▶ **Ejercicios**
- a) Pasa a una lista breve el párrafo de la reseña de Un Método Peligroso que empieza por "David Cronenberg en su último trabajo", sin perder sus datos principales.
- b) Transcribe tal cual el trozo de la reseña de Un Método Peligroso que va desde "Tres en un diván" hasta "psicoanálisis, Sigmund Freud.".
- c) Retoma la reseña de la película Un Método Peligroso justo después de su última oración y sigue escribiéndola.

▶ **Fragmento del texto**

---

7.12.11

Tres en un diván

David Cronenberg en su último trabajo, y tal y como hizo dos décadas atrás con la insufrible M. Butterfly, ha optado por disfrazarse de autor y adentrarse en una historia que, basada en un episodio real de la vida de tres ilustres psiquiatras, da un repaso a los primeros pasos del psicoanálisis como medicina curativa a principios del siglo XX. En Un Método Peligroso, nos acerca a la turbulenta relación entre Carl Junk y Sabina Spielrein, una nueva paciente rusa que, con el paso de los años, se convertiría en una de las psicoanalistas más influyentes de Rusia; una relación ésta seguida muy de cerca por el llamado padre del psicoanálisis, Sigmund Freud.

---

Datos de ubicación por coordenadas de píxeles:
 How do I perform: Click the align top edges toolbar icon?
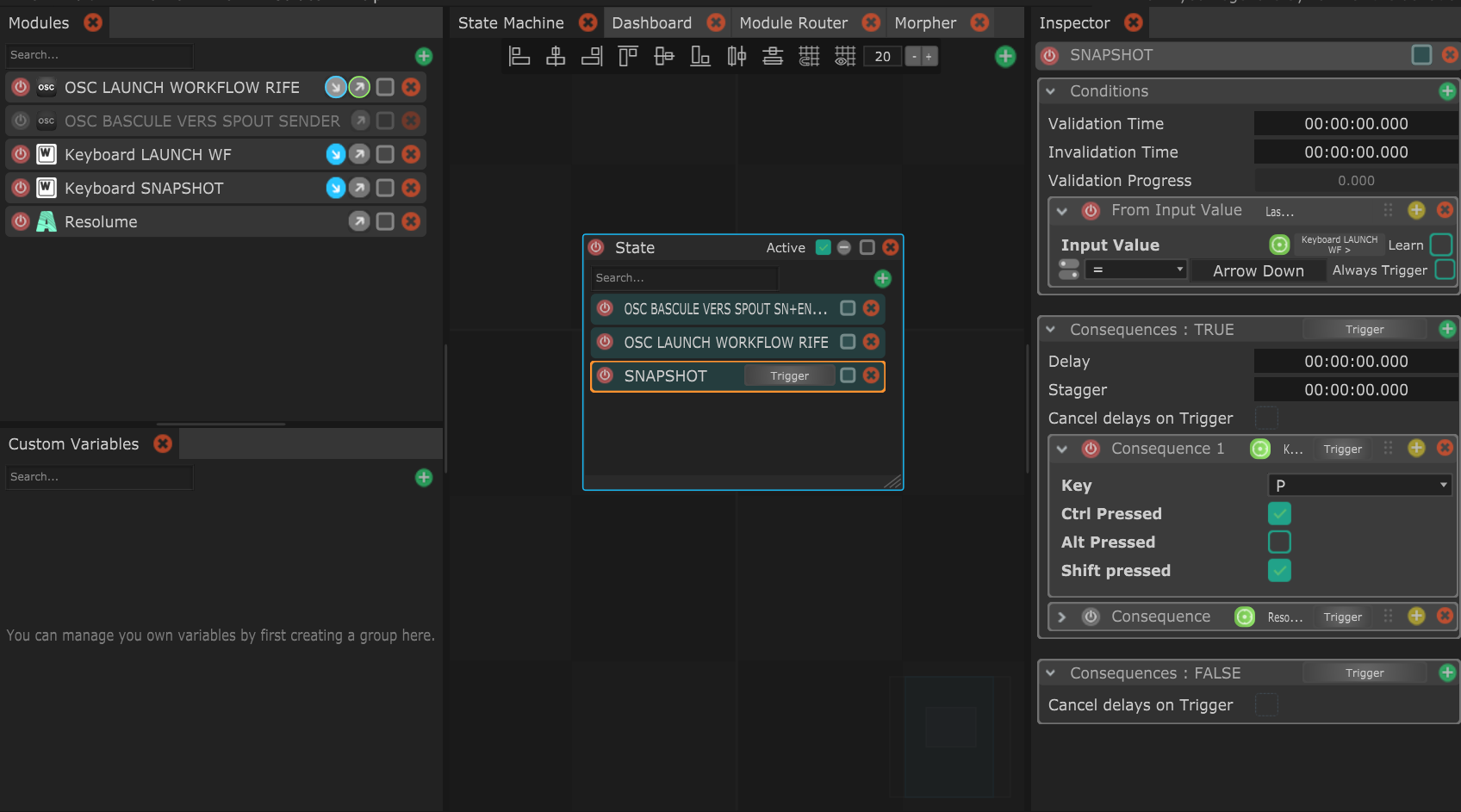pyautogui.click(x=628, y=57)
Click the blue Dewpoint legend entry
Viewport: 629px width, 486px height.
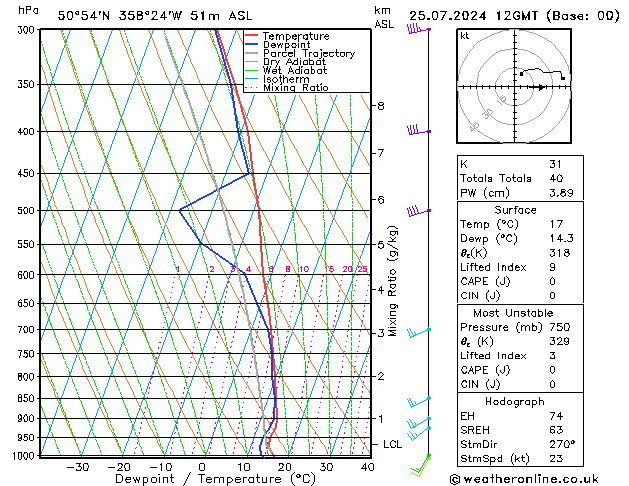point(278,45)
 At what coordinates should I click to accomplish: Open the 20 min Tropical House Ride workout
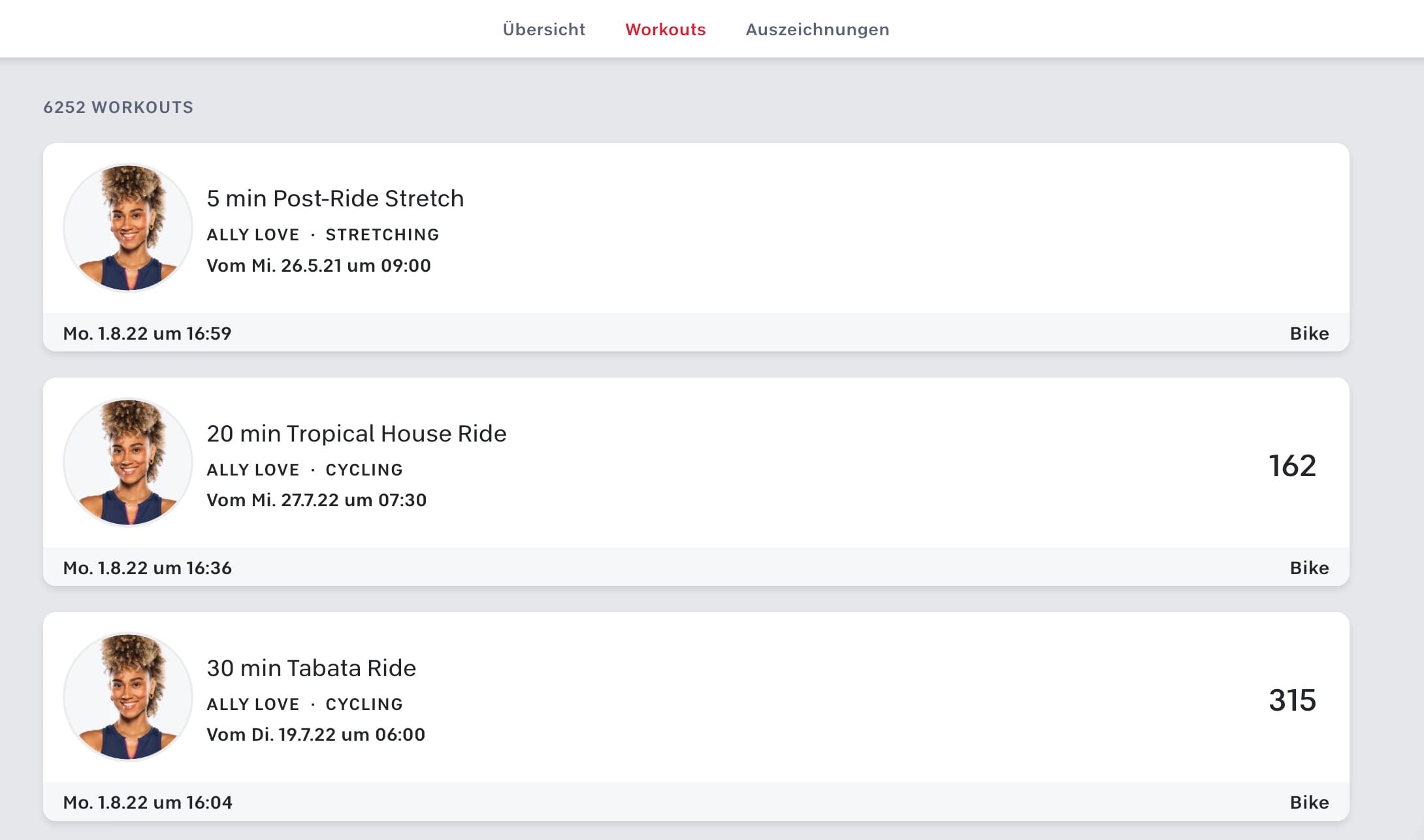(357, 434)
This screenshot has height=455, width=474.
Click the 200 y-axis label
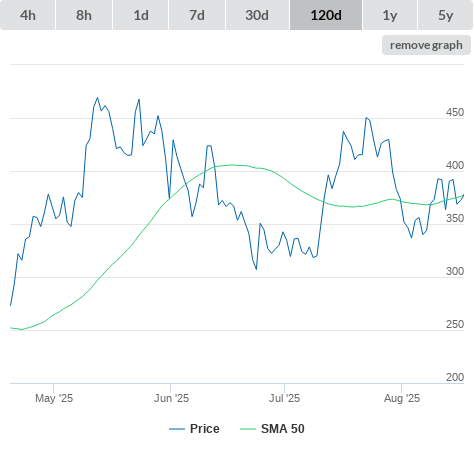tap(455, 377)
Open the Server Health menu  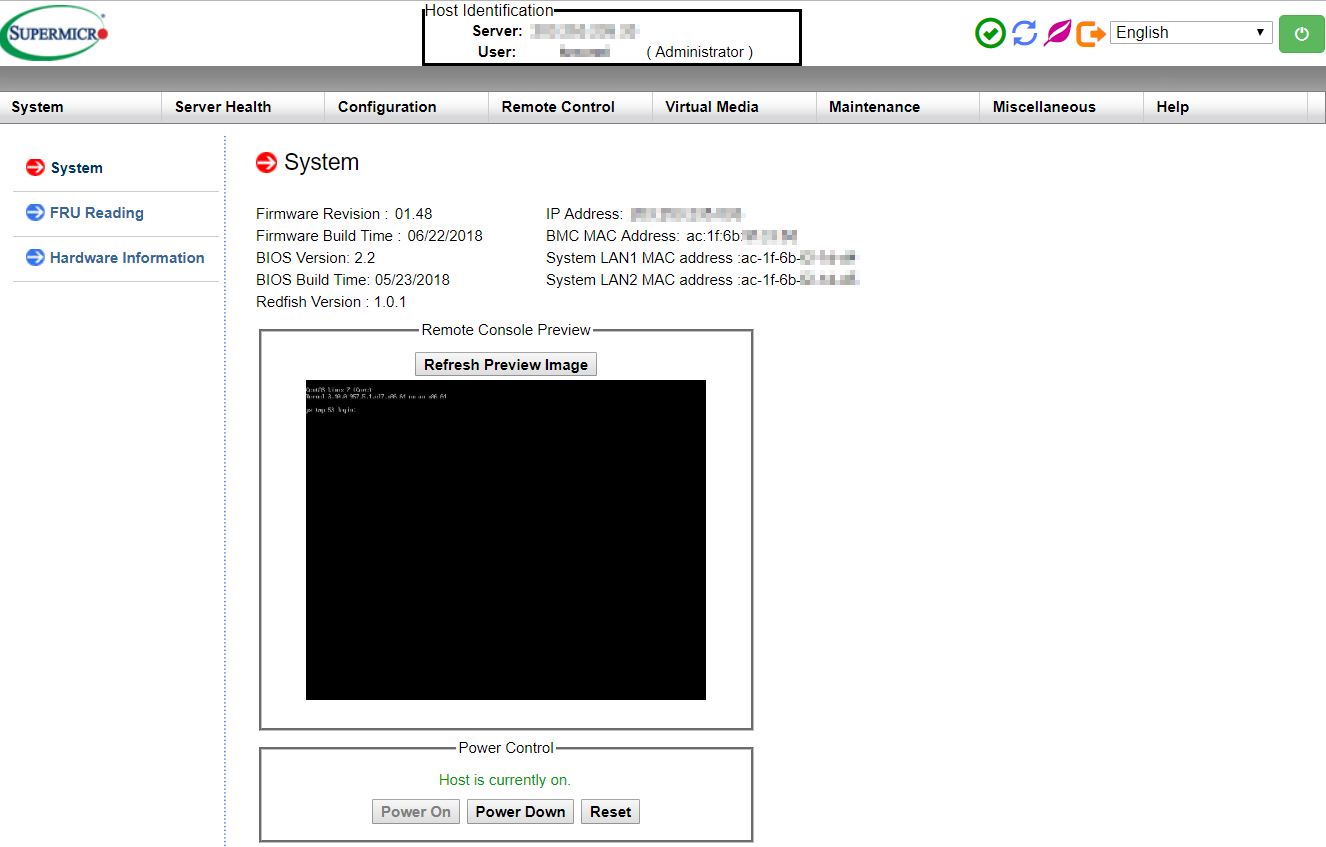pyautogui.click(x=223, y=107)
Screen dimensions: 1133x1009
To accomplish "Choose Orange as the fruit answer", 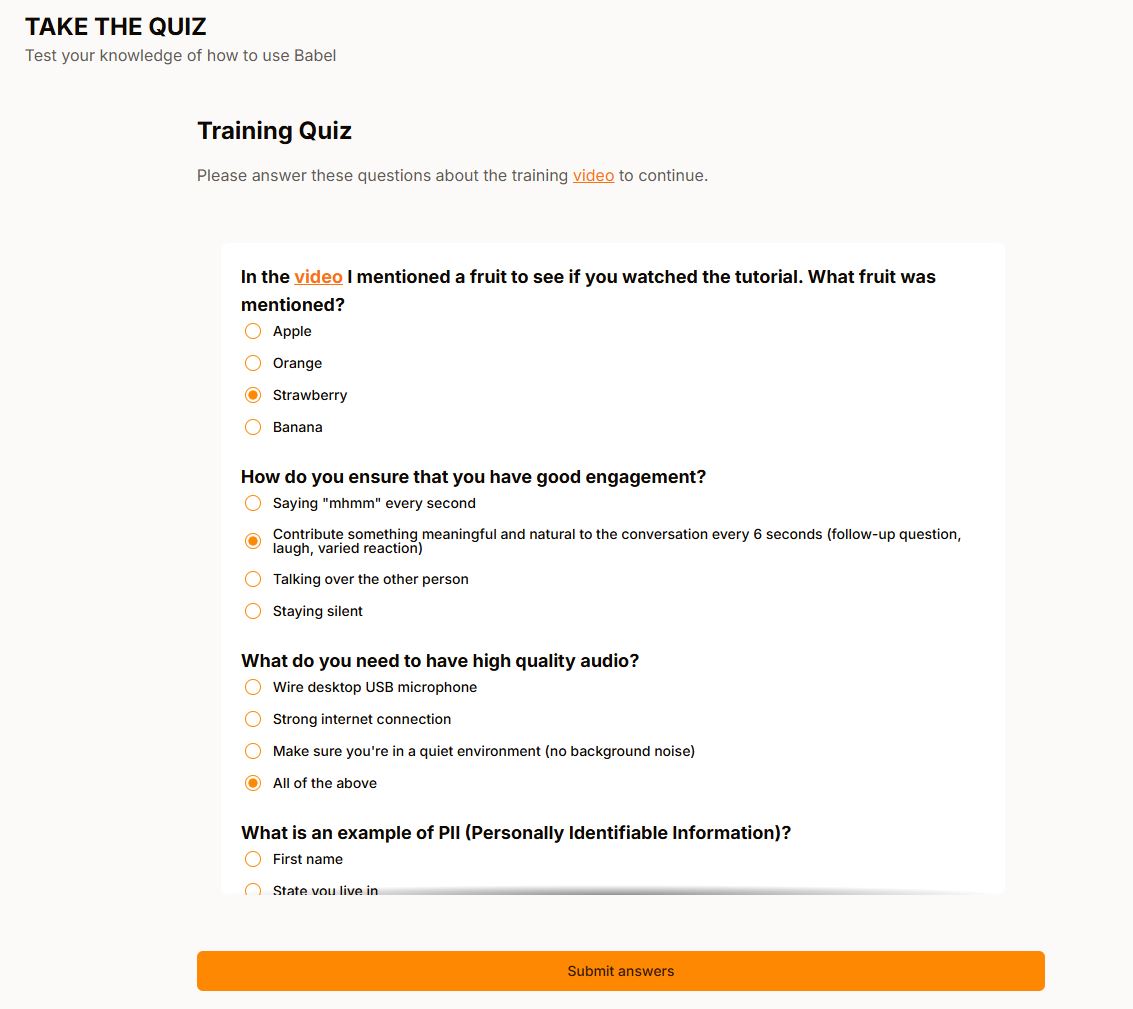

---

▶ **Respuestas**
- a)
- En su último trabajo, David Cronenberg ha optado por disfrazarse de autor, como hizo dos décadas atrás con M. Butterfly.
- La historia se basa en un episodio real de la vida de tres ilustres psiquiatras.
- Repasa los primeros pasos del psicoanálisis como medicina curativa a principios del siglo XX.
- Un Método Peligroso muestra la turbulenta relación entre Carl Junk y Sabina Spielrein.
- Sabina Spielrein llega como una nueva paciente rusa y, con los años, se convertiría en una de las psicoanalistas más influyentes de Rusia.
- Sigmund Freud, llamado padre del psicoanálisis, sigue muy de cerca esa relación.

- b)
Tres en un diván

David Cronenberg en su último trabajo, y tal y como hizo dos décadas atrás con la insufrible M. Butterfly, ha optado por disfrazarse de autor y adentrarse en una historia que, basada en un episodio real de la vida de tres ilustres psiquiatras, da un repaso a los primeros pasos del psicoanálisis como medicina curativa a principios del siglo XX. En Un Método Peligroso, nos acerca a la turbulenta relación entre Carl Junk y Sabina Spielrein, una nueva paciente rusa que, con el paso de los años, se convertiría en una de las psicoanalistas más influyentes de Rusia; una relación ésta seguida muy de cerca por el llamado padre del psicoanálisis, Sigmund Freud.

- c)
Con este título, Cronenberg se aleja del espíritu de sus dos últimos y brillantes trabajos (Una Historia de Violencia y Promesas del Este) para regresar a una de las constantes más presentes en su filmografía: la enfermedad. Si bien antes se acercaba a ella de manera más física y purulenta, amén de psíquica y buscando en general una óptica cercana al gore, ahora se aproxima desde una vertiente más intelectual y menos agresiva visualmente hablando. En este caso, buscando mostrar el dolor espiritual y de la mente e involucrando a los personajes de Junk y Freud en el tratamiento de sus pacientes, en eso que ellos califican como la “transferencia”.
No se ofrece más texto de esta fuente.